# WHAT YOU WILL DO
Without including any pictures, please copy every entry below exactly.

# RECORDS SHOWN
╔══

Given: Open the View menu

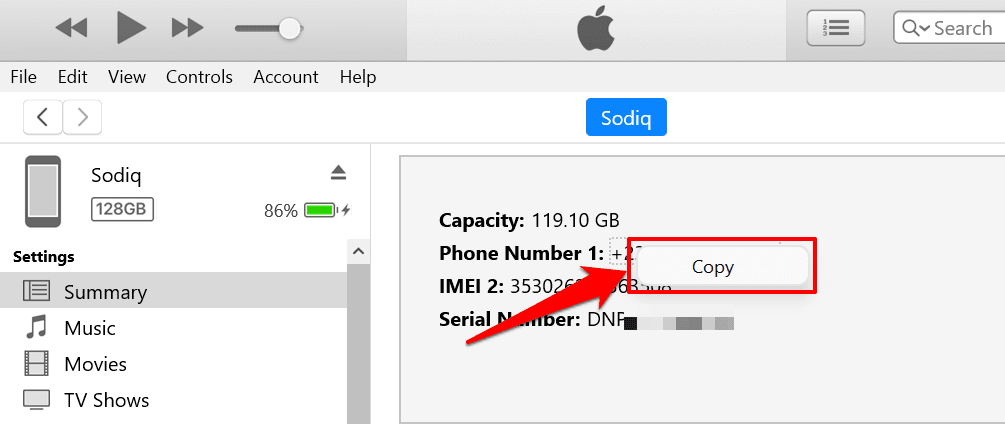Looking at the screenshot, I should click(127, 77).
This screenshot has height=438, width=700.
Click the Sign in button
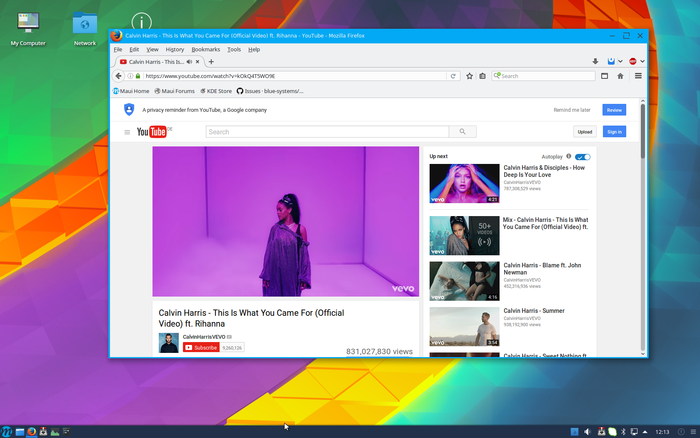tap(614, 132)
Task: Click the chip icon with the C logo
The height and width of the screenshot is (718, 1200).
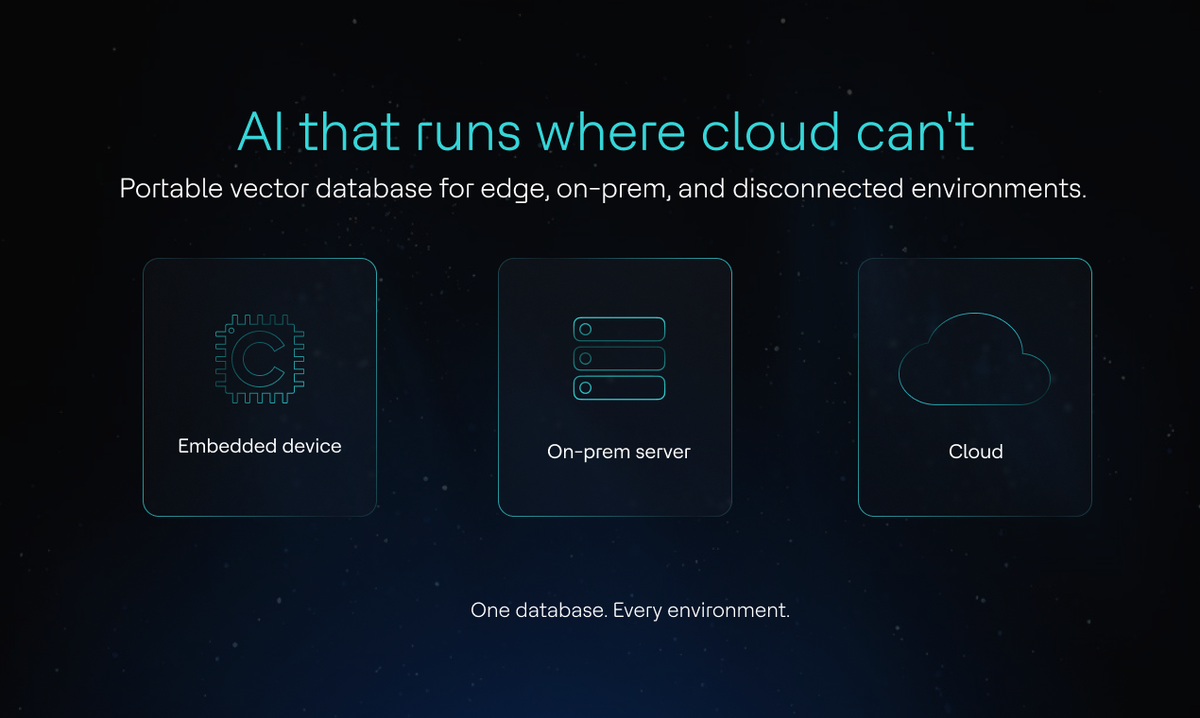Action: click(x=258, y=355)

╚══

# ANSWER FOR THE TASK
Given: Open the View menu

Looking at the screenshot, I should click(127, 77).
This screenshot has height=438, width=700.
Click the Sign in button
tap(614, 132)
Task: Click the chip icon with the C logo
The height and width of the screenshot is (718, 1200).
Action: click(x=258, y=355)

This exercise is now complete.